In a twisted way, this confirms my other point of "as a developer you don't care about sharing libraries to save memory and RAM". I am a professional developer of 16 years, and I've never [been] bothered to familiarize with the GAC or any of that stuff. You just reference a DLL in your project, it gets copied alongside your DLLs, you ship your own copies of the DLLs you need, and you never bother to try and make anything "shared" or access something that could probably be "shared" apart from the default runtime environment... Hence I didn't even know they abolished the GAC concept.
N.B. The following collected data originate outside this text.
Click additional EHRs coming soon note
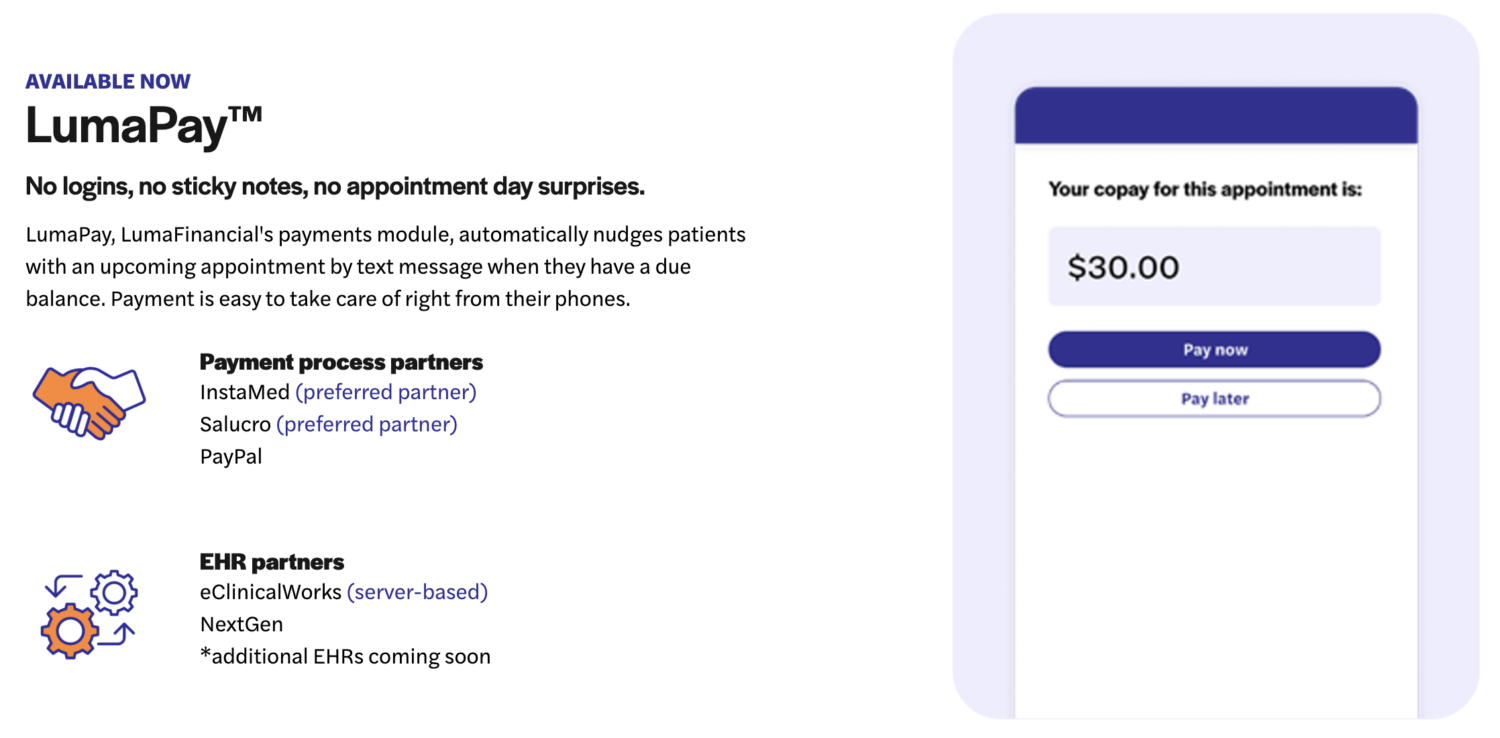The image size is (1500, 738). (345, 657)
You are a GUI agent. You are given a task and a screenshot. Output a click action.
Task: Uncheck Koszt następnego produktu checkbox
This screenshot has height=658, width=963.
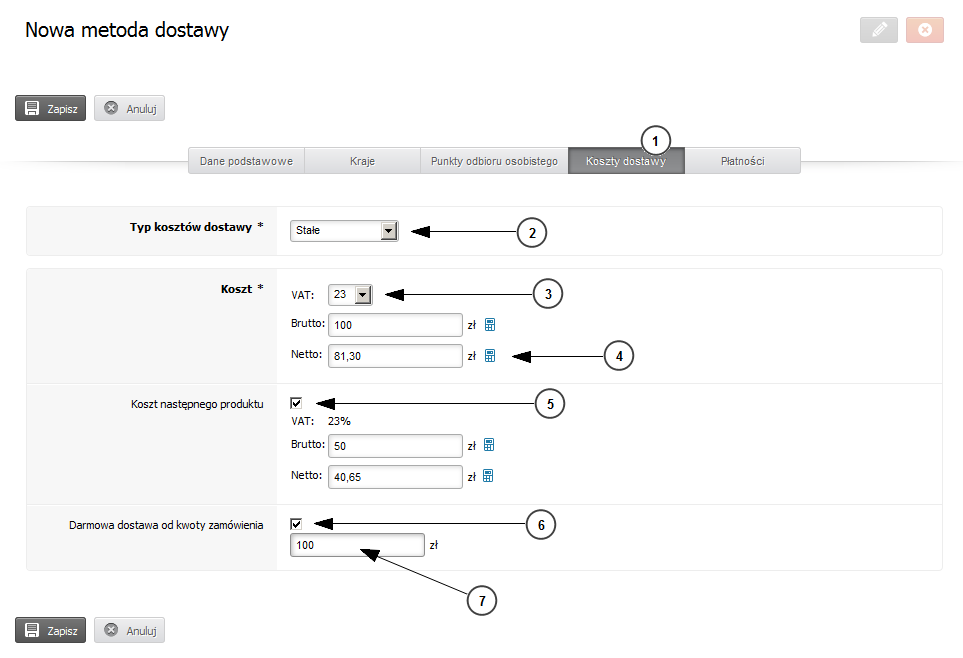[296, 403]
But they probably did it for exactly that reason... managing 20+ of versions of a file which are all called "System.Windows.dll" in a "common" folder and have everyone who asks for "System.Windows" with an arbitrary version [range] get the right version and load all that conflict-free in an interoperable manner is a nightmare task. So we gave up on that front and that's probably a good thing for keeping everything smoothly running - everybody gets served exactly what they expected and nothing else.

Yes you are right, there is the "ant border" area selection and then the shape with its nodes and anchor etc. The cool part is - Ctrl+C might actually copy both, that is the selection and the shape configuration, such that Ctrl+V on another layer would create the same selection and the not-yet-commited shape. Or maybe just implement that as "Ctrl+Alt+C Copy objects", and keep Ctrl+C as it is.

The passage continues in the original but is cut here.